Migrant children: integration through popular culture

As unaccompanied minors continue arriving in Catalonia, popular culture may help them feel welcomed

Khalid Ousini volunteered to play the drums in the Festa Major de Cubelles (Gemma Sànchez)
Khalid Ousini volunteered to play the drums in the Festa Major de Cubelles (Gemma Sànchez) / Oliver Little

Oliver Little | Barcelona

August 21, 2019 02:51 PM

When asked about their experiences in Catalonia, Khalid Ousini and Mamadou Yero offer a timid smile. It’s summer, and these 17 year-old boys, who arrived from Morocco and Guinea respectively under a year ago, are adjusting to Catalan culture by taking part in the local festivities of Cubelles as part of the team of drummers and festival giants.

“I prefer how they play drums in my country, but I have been more than happy to learn songs and they sound very good,” says Ousini.

The two boys have been able to voluntarily participate in this summer’s Festa Major de Cubelles, something that experts say has helped them to “feel an accepted part of society”. This has demonstrated popular culture to be a potential avenue for the integration of unaccompanied minors that arrive in Catalonia every.

Unaccompanied minors arriving in Catalonia on the rise

Figures suggest that this influx into Cataloniais not slowing down. Catalonia has welcomed 1,129 unaccompanied minors in the first 6 months of the year. Although this figure has stabilized compared to the severe increases from 2015-2018, when year on year this figure was doubling, it is still up from 1,008 in this time period last year. 

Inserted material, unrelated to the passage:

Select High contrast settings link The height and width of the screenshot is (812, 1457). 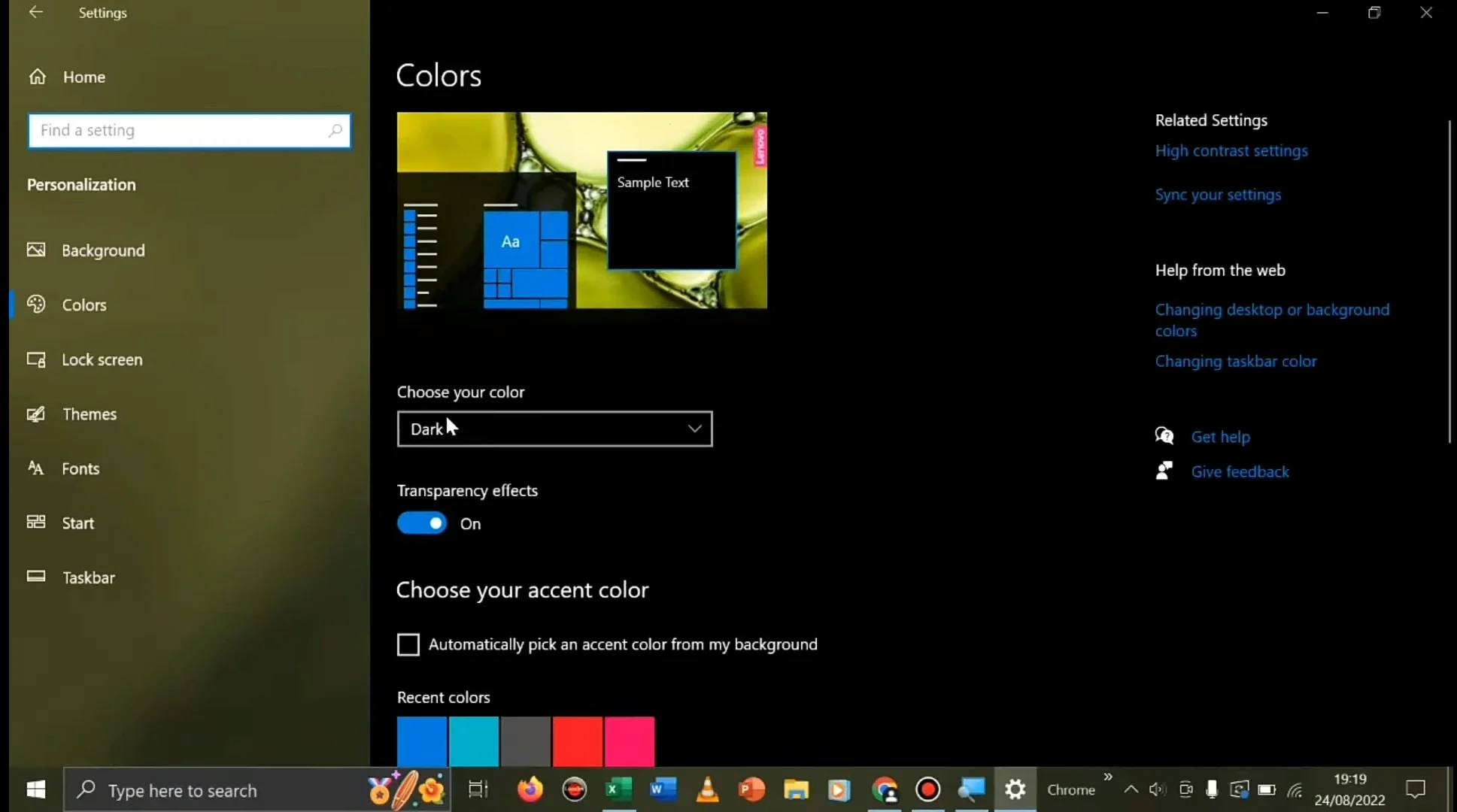coord(1231,150)
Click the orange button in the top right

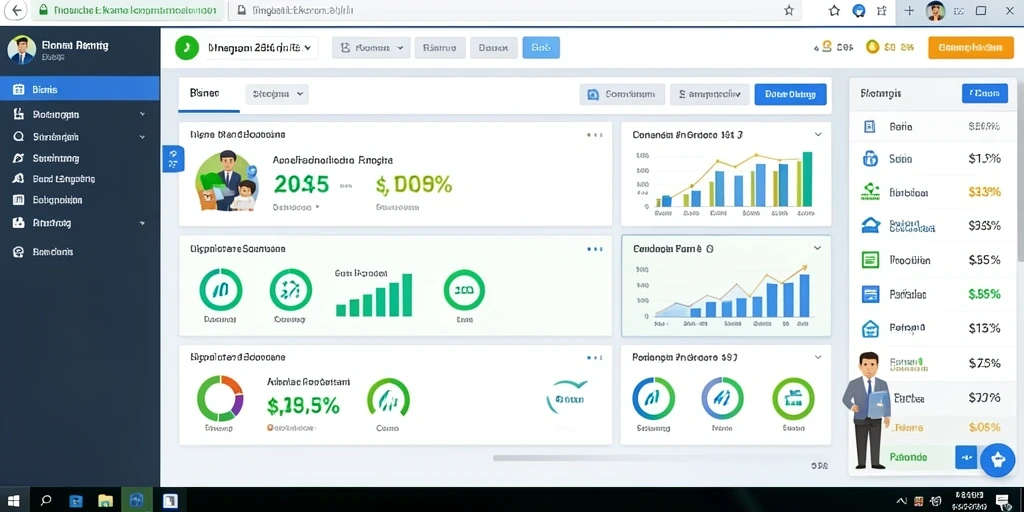tap(970, 47)
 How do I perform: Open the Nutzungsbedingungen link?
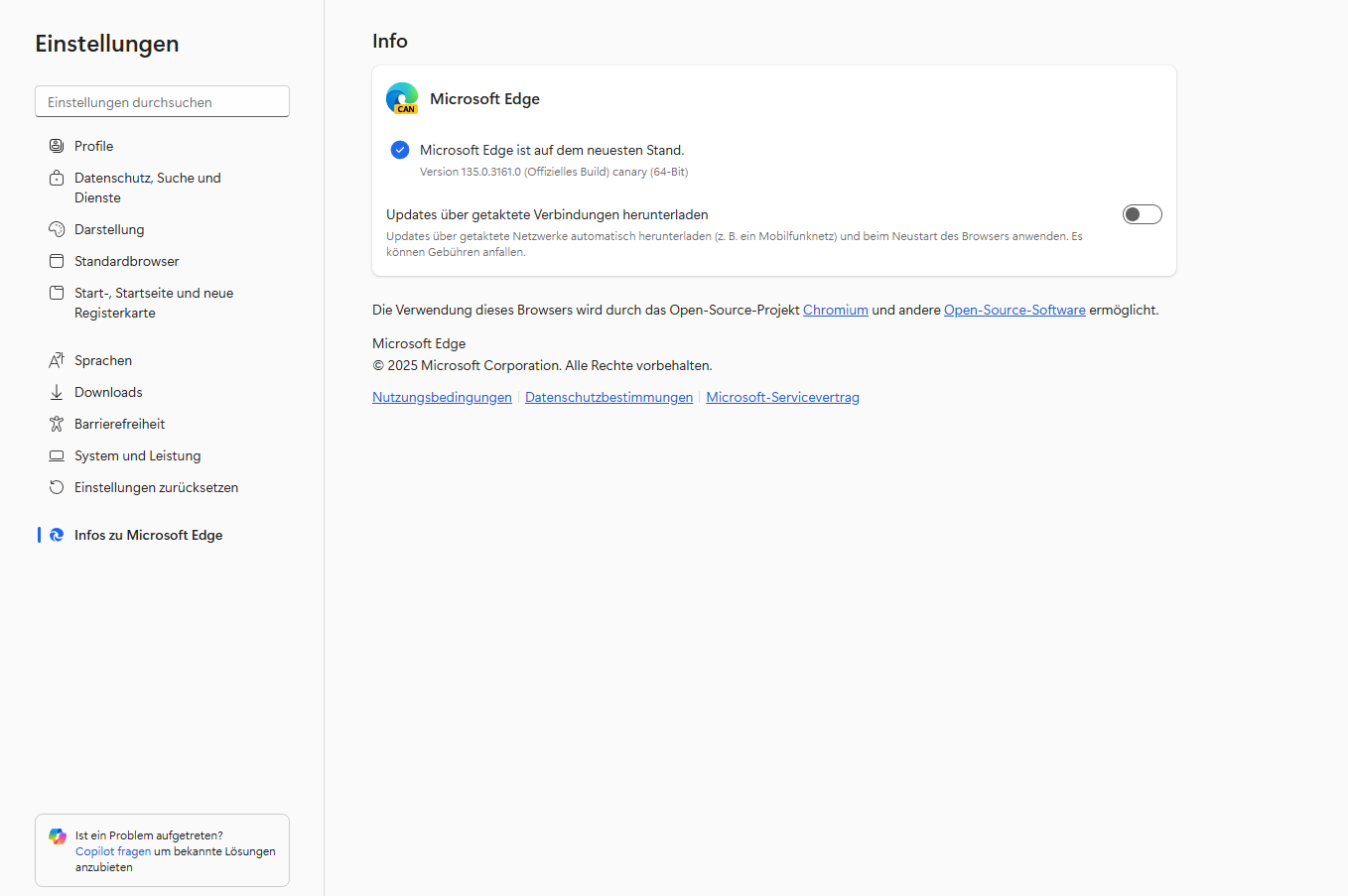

With 950 estimated to have arrived in July and August last year, Catalonia can prepare for many more over the course of coming weeks.  

Last year minors have been found sleeping in police stations for several days, and government child services were described as ‘in over their heads’. This, together with an attack on a migrant centre last month, in which two minors were injured, has raised questions regarding the children’s protection, safety and integration within society.

Popular culture a way into society

However newly-established partnership between non-profit support group ‘La Fundació Diagrama’ and public event organization ‘L’Agrupació de Balls Populars’ has helped Khalid and Mamadou integrate in society through their participation in the team of drummers and festival giants of the Festa Major de Cubelles. 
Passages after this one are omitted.